TASK DATA:
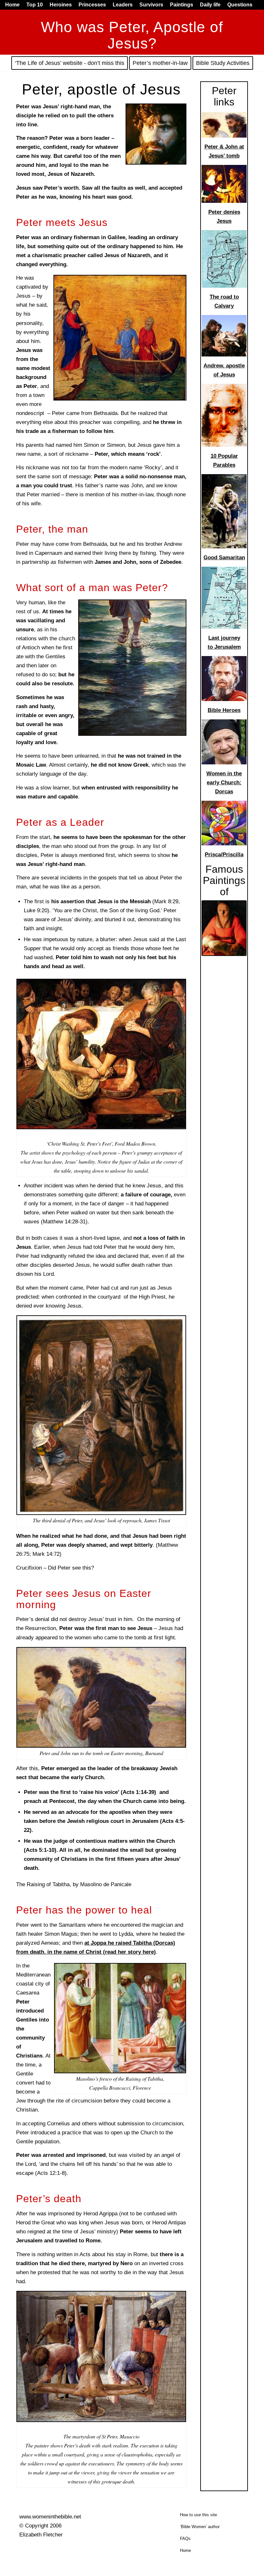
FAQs (185, 2538)
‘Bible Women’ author (200, 2526)
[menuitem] (14, 4)
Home (185, 2550)
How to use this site (198, 2514)
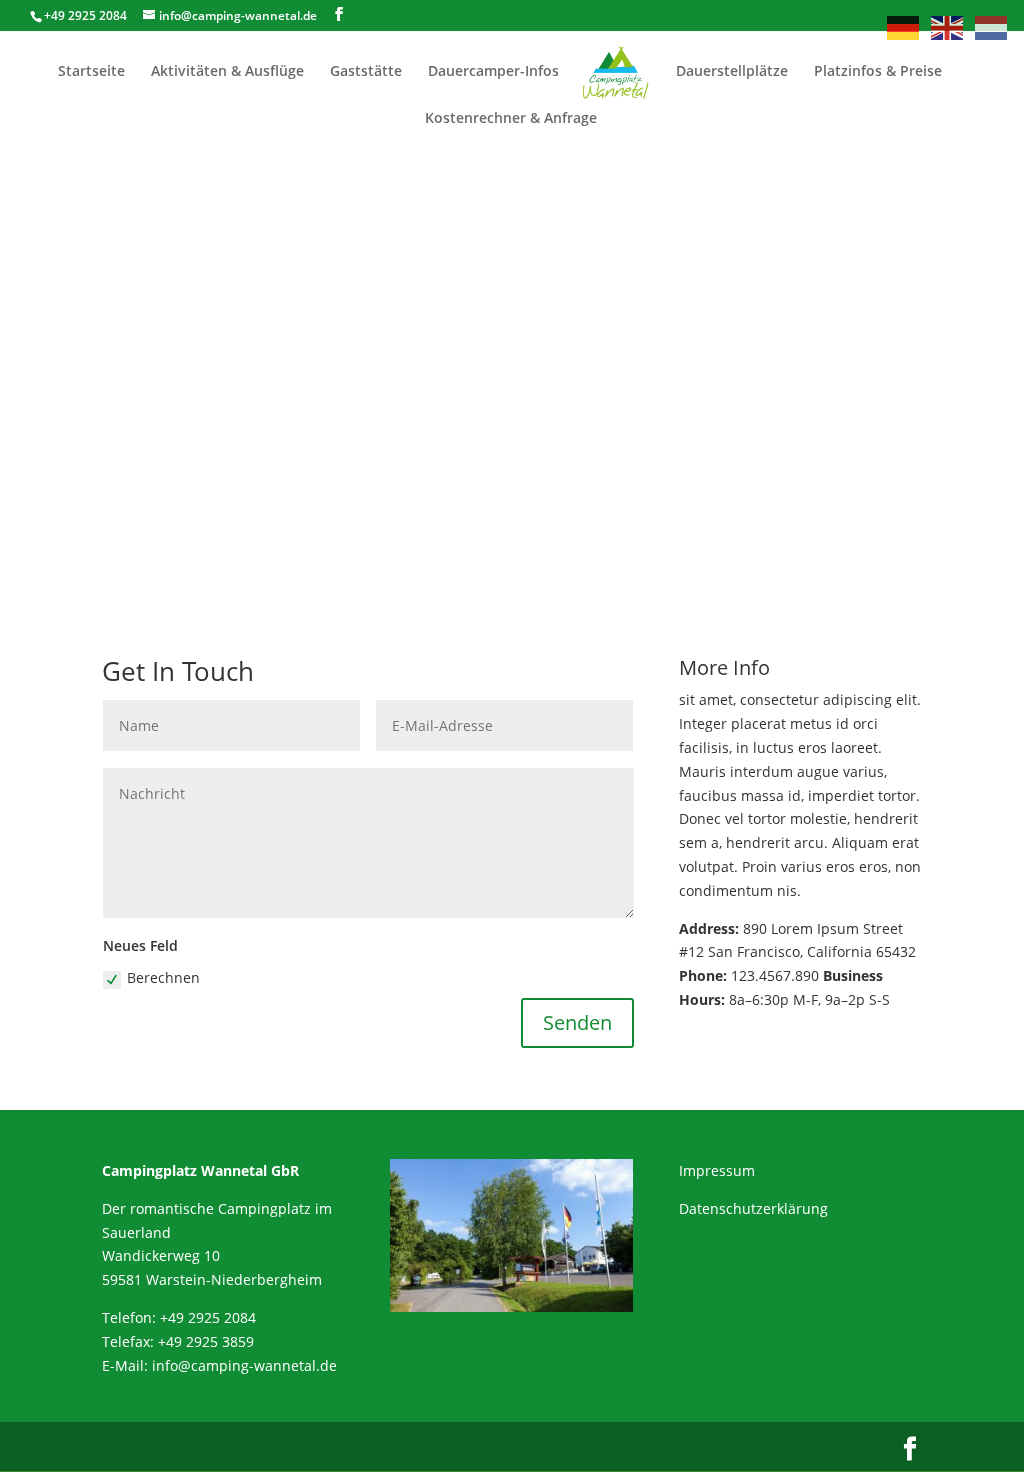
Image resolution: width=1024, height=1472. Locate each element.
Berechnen (163, 977)
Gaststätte (366, 72)
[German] (904, 26)
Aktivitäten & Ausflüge (227, 72)
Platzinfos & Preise (878, 72)
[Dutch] (992, 26)
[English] (948, 26)
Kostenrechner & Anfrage (511, 119)
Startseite (91, 72)
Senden (577, 1022)
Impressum (717, 1170)
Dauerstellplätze (732, 72)
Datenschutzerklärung (753, 1208)
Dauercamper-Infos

EXERCISE REQUIREMENTS: Print exactly the lines above that run from the one with "[menuitem] (14, 4)" down to the one with "[Dutch] (992, 26)", and omit the pictures.

RESULT:
[menuitem] (14, 4)
Home (185, 2550)
How to use this site (198, 2514)
Image resolution: width=1024, height=1472. Locate each element.
Berechnen (163, 977)
Gaststätte (366, 72)
[German] (904, 26)
Aktivitäten & Ausflüge (227, 72)
Platzinfos & Preise (878, 72)
[Dutch] (992, 26)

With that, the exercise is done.